Но, слава богу, все обошлось. Вскоре новые хлопоты, приятные, захватили Дмитрия Наркисовича. Выключенный болезнью дочери из литературного общения, он решил широко отпраздновать свои именины.
На Урал он писал: «Милая, дорогая мама, на днях мне исполнилось 43 года — возраст почтенный и малообещающий впереди. Когда я думаю на эту тему, мне каждый раз как-то страшно делается. Когда же это время пришло? Все только еще собираешься жить и все чего-то как будто ждешь, а тут вдруг и голова седая, и ждать больше нечего. Впрочем, это и хорошо, потому что опыт жизни говорит о том, что, собственно, и жить не стоит…
Мои дела идут хорошо, даже больше, чем хорошо — я говорю о литературных делах.
Пишу сейчас мелкие статьи для разных изданий — это мой отдых».
Через неделю следующее письмо: «Нынче справлял свои именины. Было человек 18 гостей, по преимуществу литераторы и подверженные этому делу особы. Были Михайловский, Александра Аркадьевна с Лидой, Южаков, Фидлер, Томашевский и т. д. Ничего, все прошло благополучно, хотя была страшная теснота. Очень уж квартира у меня маленькая и совсем не для гостей…
Сегодня, мама, память папы. День нашей семейной печали. Сколько уж лет прошло от этих последних именин в Сал-де… А между тем он мог при его образе жизни смело прожить до двадцатого столетия. Обидно обо всем этом думать…»
Отличаясь хлебосольством, Дмитрий Наркисович задал пир необыкновенно обильный — хватило бы на тройное число гостей. Стол ломился от всевозможных закусок и блюд. Но больше всех поразила огромная кабанья голова, затейливо приготовленная и выставленная в самом центре стола. Уже подъезжая к дому на Колпинской улице, гости понимали, что популярность Дмитрия Наркисовича в здешних царскосельских местах необыкновенная. Возницы перед вокзалом встречали гостей поздравлениями с именинником, и по виду их можно было судить, что именинник щедро отблагодарил их, приехавших первыми пожелать ему здравия и многолетия.
Русскому человеку сказать другому в глаза о нем хорошее-сущее наказание. Но в застолье, в бражном кругу… много действительно от сердца было сказано имениннику о таланте его крупном, самобытном, о том, что славе его расти, а ему долгие годы богатырем стоять на заставе русской литературы.

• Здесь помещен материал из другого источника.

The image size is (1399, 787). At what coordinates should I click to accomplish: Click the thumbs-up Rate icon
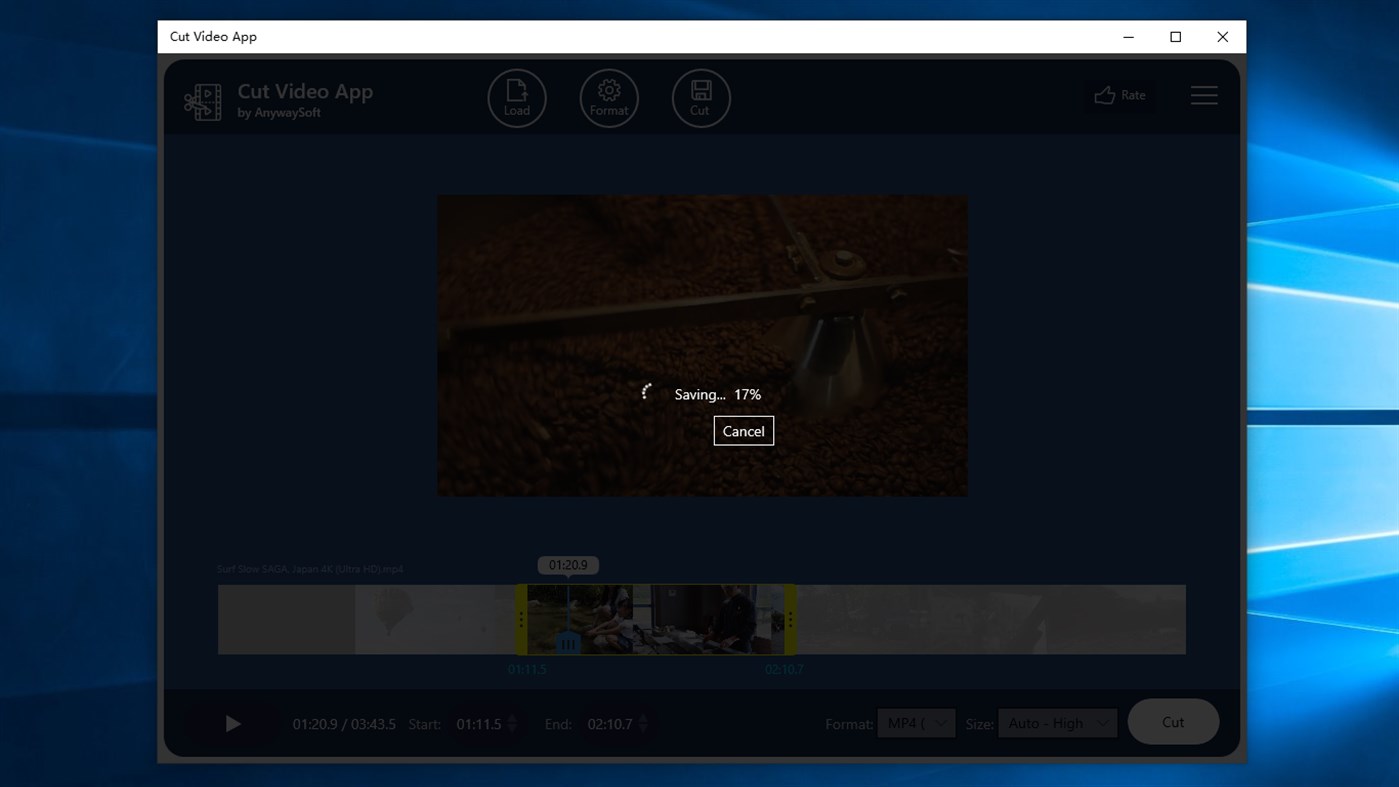[1104, 94]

Дмитрий Наркисович слушал, смущенно пыхал трубкой, отмахивался, но про себя подумал: «Вот, дорогой Николай Константинович, все, что вы хорошего наговорили про меня — да в журнальную статью. Нет, у вас после Успенского, кроме Короленко, других писателей нет… Ну, да ладно, мы от пня, обид нам не позволено».
А меньше чем через месяц дружескую весть послал Виктор Александрович Гольцев. В своем журнале он выступил с рецензией на роман «Хлеб», подтвердив изустные свои восхищения.